The United Nations and all peace- and justice-loving countries and people have unanimously condemned the U.S. act of disregarding internationally recognized human rights principles and trespassing on other countries' sovereignty and human rights. In July 2006, at its 87th session the UN Human Rights Committee expressed its concern over U.S. infringements on human rights overseas. The committee also expressed concerned and raised recommendations on U.S. security measures, detaining people secretly and in secret places for long periods, abuses of prisoners, and non-compliance with international conventions in the war on terror. On June 14, 2006 five independent UN Special Rapporteurs on human rights issued a joint statement calling on the United States to immediately close the Guantanamo Bay detention center (UN rights experts call for immediate closure of US Guantanamo centre after suicides, UN News Center, June 14, 2006. http://www.un.org/).

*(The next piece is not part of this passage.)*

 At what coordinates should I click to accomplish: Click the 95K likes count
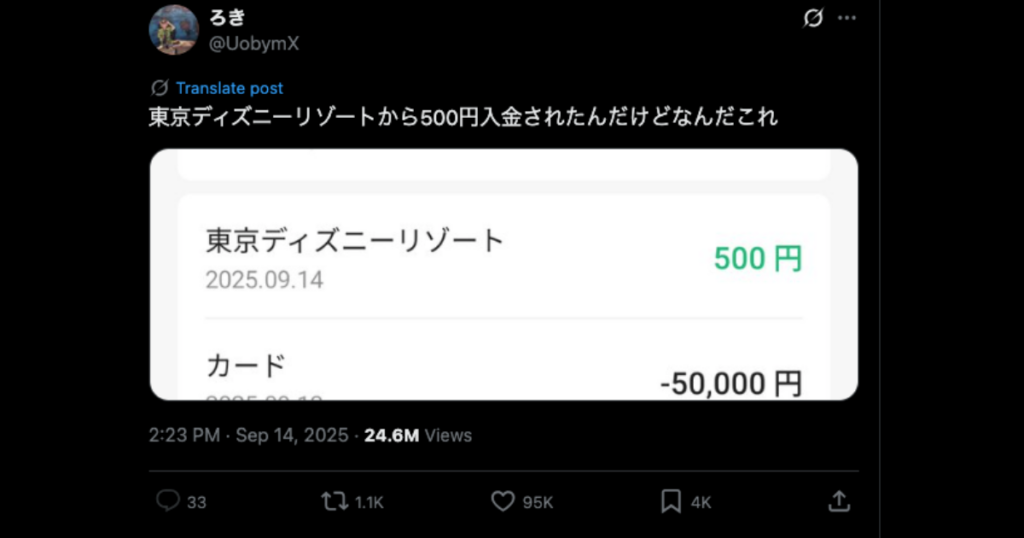pos(538,502)
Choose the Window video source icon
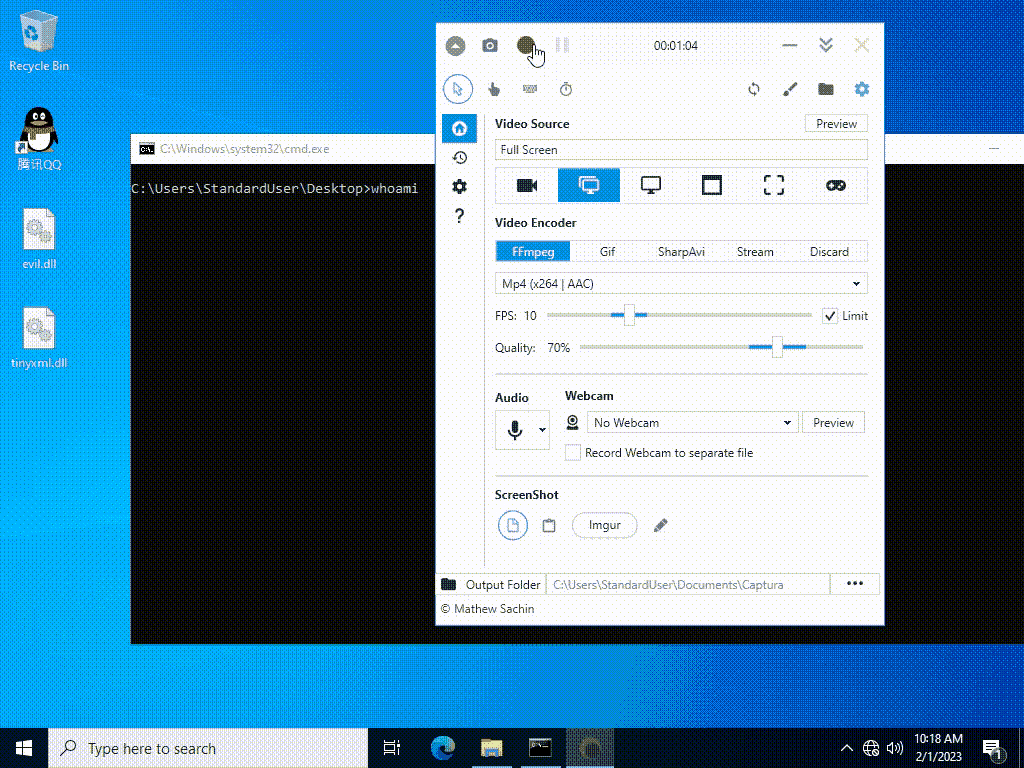 (x=712, y=185)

America's international image has been greatly hurt by its government's violation of human rights flaunting the banner of "safeguarding human rights". A poll by the BBC World Service released on January 23, 2007 showed that the image of the United States has deteriorated around the world in the past year. During the poll 26,381 people were questioned in 25 countries. Some 73 percent of the total disapproved of the U.S. government's handling of the military campaign in Iraq, with 49 percent of respondents saying Washington was playing a mainly negative role internationally. An average of only 29 percent of some 18,000 people surveyed in 18 countries over the last three months believed that the United States is having a mainly positive influence internationally, down 7 percent from the previous poll conducted a year earlier.
Though the poll did not directly address their reasons, GlobeScan President Doug Miller told AFP by phone, the negative views appeared to be driven by US intervention in the Middle East and the "disconnect" between its declared values and actions, such as in Guantanamo Bay (AFP, London, Jan. 23, 2007).
To "name and shame" other countries in annual Country Reports on Human Rights Practices is a world strategy of the U.S. government to wage the Cold War in the second half of the last century and typical of Cold War mentality. To interfere in other countries' internal affairs and provoke international confrontations on human rights issues not only violates universally recognized international law principles such as equality of sovereignty and non-interference in other countries' internal affairs, but also goes against the trend of our times, which promotes peace, development and cooperation, and encourages dialogue instead of confrontation in the field of human rights. The United States has lorded it over other countries by condemning other countries' human rights practices while ignoring its own problems, which exposes its double standard and hegemonism on the human rights issue. We urge the U.S. government to acknowledge its own human rights problems and stop interfering in other countries' internal affairs under the pretext of human rights.